Curling Up with a Good … Screen?

They are largely digital natives, relying on their electronic devices for a large part of the day. So you might be surprised to learn that when it comes to leisure reading, the millennial generation prefers a good print book.

“Young people still prefer curling up with a paper book over e-readers – even more so than their older counterparts – according to a study which dispels the stereotype that millennials are always hooked to technology,” notes this article in the Deccan Chronicle. 

“The study, published in the journal Electronic Markets, found that adult consumers across all age groups perceive ownership of e-books very differently than ownership of physical books, and this could have important implications for those in the business of selling digital texts,” the article continues.
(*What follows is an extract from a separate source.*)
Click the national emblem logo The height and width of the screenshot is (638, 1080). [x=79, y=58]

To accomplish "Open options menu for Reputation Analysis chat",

We’ve talked about this idea before; there are proven psychological reasons why we value real books over e-books. The EM study seems to reinforce this idea and pointed out some key reasons why.

“Participants across all age groups reported feeling a constricted sense of ownership of digital books versus physical books, based on the fact that they do not have full control over the products,” the article continues. “For example, they expressed frustration that they often could not copy a digital file to multiple devices.”

“Along similar lines, many study participants lamented restrictions on sharing e-books with friends, or gifting or selling the books, saying this made e-books feel less valuable as possessions than physical books,” the author notes.

I’ve experienced this myself many times. After reading a great book, I love to pass it along to someone I know will appreciate it, usually with a note. It makes the person you are sharing with feel appreciated.

There’s also the emotional element to this preference, with study participants saying they feel more connected to their physical books. They also spoke of the multi-sensory experience of reading in print – the sounds, smells and tactile experience of turning pages, as well as the joys of marginalia.

“Participants also said they use their physical book collections to express their identity to others who might be perusing their shelves. E-books did not have these associations,” the article continues. 

There were two notable exceptions to the preference for print – minimalists lean toward digital books simply because they take up less space. And some older readers like the ability to zoom in on text and the ease of carrying an e-reader. Understandable, of course, from that point of view. But for the rest of us, e-books feel more like renting than buying, the researchers found. And the slump in e-book sales bears this out.

Reading print books really can make us more human, impacting the way our brain processes information thanks to the long focus necessary.  It’s not surprising, then, that real books are trumping e-books, given how much the modern consumer craves something real. 

E-books have their place and aren’t going away. But for so many of, the sheer joy of the print book experience is real.